Lead researcher Patricia Kuhl said that after COVID-19 quarantine measures began in 2020, they could not conduct brain scans until 2021. Therefore, the researchers shifted the focus of the study to find out how the quarantine measures affected the structure of the teenager's brain.

By measuring the thickness of the cerebral cortex, the experts found that the brains of adolescent boys aged prematurely by 1.4 years. However, the brain scans of girls showed accelerated aging by 4.2 years.

According to scientists, the cerebral cortex naturally thins with age. But during the three-year quarantine period between the first scan and the follow-up, there was much more thinning than the researchers expected.

The scientists emphasized that the aging was more pronounced in adolescent girls. The thinning was widespread in the female brain, occurring in 30 regions of both hemispheres and all lobes, as the scan showed. In men's brains, however, thinning was limited to only two areas, both in the occipital lobe, which affects distance and depth perception, face recognition, and memory.
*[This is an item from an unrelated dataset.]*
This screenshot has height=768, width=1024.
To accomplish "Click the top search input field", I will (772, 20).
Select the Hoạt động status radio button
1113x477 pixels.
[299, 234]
Scientists suggest that the greater impact of pandemic stress on girls may be due to the difference in the importance of social interaction for young ladies and boys.

"When girls and women feel stressed, there's a natural reaction to get together and talk about it. And they release oxytocin and other neurotransmitters that make them feel better," said Ellen Rome, head of adolescent medicine at Cleveland Clinic Children's Hospital.

According to researcher Patricia Kuhl, the study does not prove that quarantines have caused brain changes – mental disorders among children were on the rise even before Covid. However, it does suggest that cortical thinning may be associated with increased anxiety, depression, and other behavioral disorders.

Another brain scan study in 2022 by Stanford University showed similar changes in cortical thickness in adolescent brains during Covid restrictions. Researchers at Stanford University compared the stress and disruption caused by the pandemic to childhood traumas such as violence, neglect, and family dysfunction.

The pandemic has been a traumatic time for everyone, Kuhl said. However, for young people, who are experiencing intense changes in their emotional and behavioral development, isolation has been even more damaging to their emotional health.

Since 2021, several reports on youth mental health from the Centers for Disease Control and Prevention have found unprecedented levels of hopelessness and suicidal thoughts among adolescent girls and boys during the pandemic.

The cortex cannot grow back and continues to shrink throughout life. It is still unclear whether the prematurely aged "pandemic brain" of young people may be at higher risk for disorders such as depression, and possibly even Alzheimer's and Parkinson's diseases, said Patricia Kuhl.

Seattle mom Karin Zaugg Black, 54, has seen her two children affected by the pandemic while studying at a distance school for more than a year. Her daughter Delia, 14, was in seventh grade, and 10-year-old Sam was in fourth grade.

"When my daughter Delia recalls that time, she says: "Yes, it was really hard. I felt like I didn't have any friends," Black said of her 14-year-old daughter's time during the pandemic.

"Fortunately, children are resilient. And we can help them. But we also don't want to deceive ourselves that it was nothing. The quarantine has had a significant impact on their growth and development," summed up Dr. Jonathan Posner, a professor of psychiatry at Duke University School of Medicine.